3.3 RF model performance in binary FT classification

To assess the potential of different radar polarizations in capturing FT transitions, classification models were initially evaluated using VH, VV, and VH/VV backscatter as individual predictors. The baseline RF model based on VH backscatter alone achieved the highest performance, with an overall accuracy of 66.64% and an F1-score of 66.80% (Table 3). The VV-based model performed moderately worse (60.18% accuracy, 62.19% F1-score), indicating a weaker sensitivity to FT state detection, possibly due to its lower responsiveness to vegetation structure. Interestingly, the VH/VV ratio, despite integrating both volume and surface scattering behaviors, resulted in the lowest performance (56.66% accuracy, 60.29% F1-score). When combined with ancillary variables such as soil type, crop type, latitude, and altitude, each of these models exhibited a modest yet consistent improvement, with increases in overall accuracy and F1-score of up to 3 percentage points across all three input configurations: VV, VH, and the VH/VV ratio.

Table 3
www.frontiersin.org

Table 3. Summary of RF classification performance using observed binary FT data with optimized hyperparameters across combinations of predictors and indicators. Bold values correspond to results using the VH backscatter indicator, italic values represent VV backscatter results, and regular font refers to the VH/VV ratio. Indicator groups include original VH and VV backscatters as well as the VH/VV ratio (left), and EFTA-derived metrics (right).

To improve classification beyond raw backscatter, we applied the EFTA-derived indicators from each polarization configuration. The VHEFTA -based model showed a substantial performance boost, achieving 81.36% accuracy and an F1-score of 80.32% (Table 3). Models based on VVEFTA and VHEFTA/VVEFTA also outperformed their corresponding raw backscatter inputs; however, their performance remained notably lower than that of VHEFTA, with a maximum accuracy of 78.71%. The integration of ancillary predictors with the EFTA-based models led to only marginal gains-typically less than 1 percentage point, suggesting that soil type, crop type, latitude, and altitude contribute limited additional discriminatory power once the EFTA indicator is applied.

The features importance analysis for the model combining VHEFTA with all the ancillary predictors shows that the VHEFTA index contributes more than 90% of the total feature importance in predicting soil freezing states, indicating its dominant role in the model (Figure 4). Meanwhile, the contributions from the other predictors collectively account for less than 10% of the model’s importance, in accordance with the OOB performance metrics (Table 3). Among these, altitude and latitude show slightly higher relative importance, suggesting some influence of geographical factors on soil freezing predictive capability, albeit modest.

Figure 4
Bar chart showing the relative importance of five predictors: Soil type, Crop type, Latitude, Altitude, and VH_EFTA. VH_EFTA has the highest importance, significantly surpassing the others, which have minimal values.

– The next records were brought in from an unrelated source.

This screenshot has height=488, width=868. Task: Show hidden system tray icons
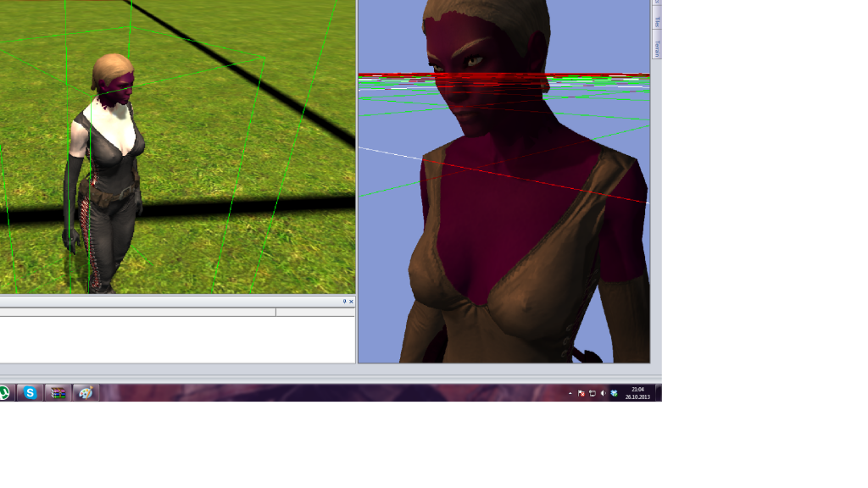pos(570,393)

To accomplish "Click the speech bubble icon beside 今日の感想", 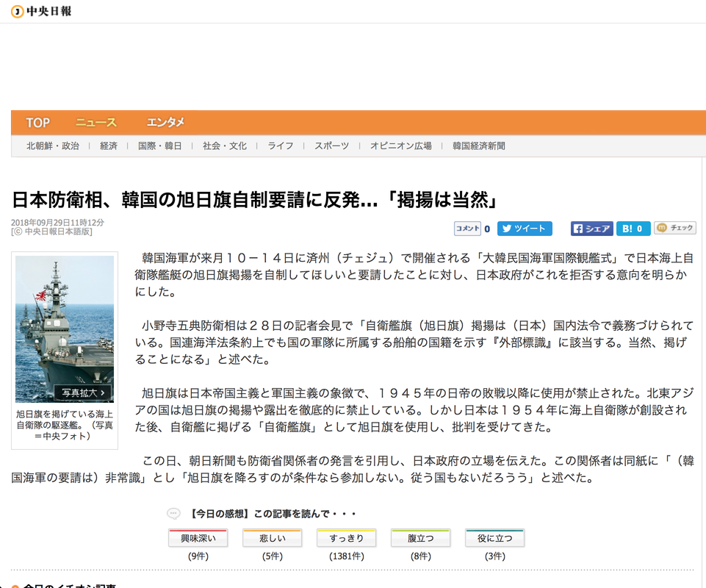I will point(173,513).
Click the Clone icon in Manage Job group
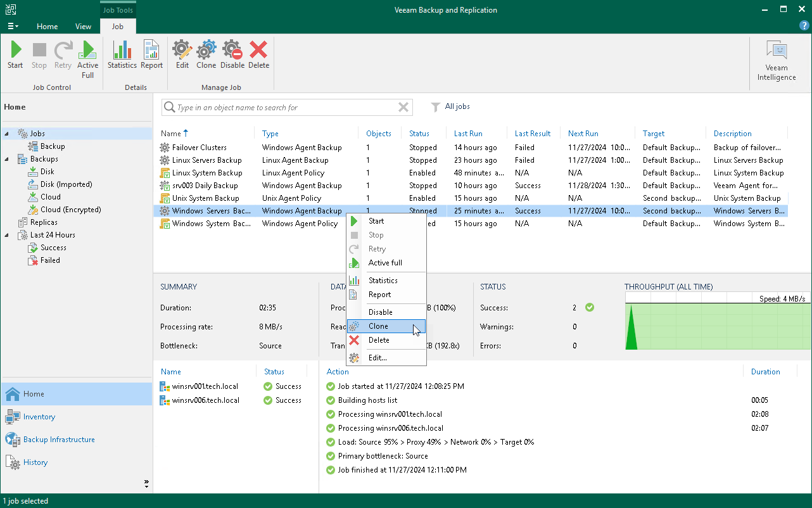 coord(206,54)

Figure 4. Feature Importance Plot illustrating the relative importance of each predictor in predicting soil freezing state using a Random Forest classifier model.

The PDPs in Figure 5 show the marginal effect of each predictor on the predicted freezing probabilities from the FT classification model. VHEFTA exhibits a strong and non-linear influence on soil freezing probability, showing its dominant influence on FT prediction (Figure 5A). The average partial dependence line shows that higher values of VHEFTA correlate with a greater probability of frozen states, with a threshold around 2 on the VHEFTA scale separating frozen from thawed conditions (P = 0.5). In contrast, the other predictors exhibit more stable, less important associations with FT state (Figures 5B–E).

Figure 5
Five partial dependence plots labeled A to E, illustrating relationships between variables and response. Each plot shows multiple blue line patterns, with an orange dashed line indicating trends. Axes include different scales and categories such as numerical values and labeled categories like crop types and soil conditions.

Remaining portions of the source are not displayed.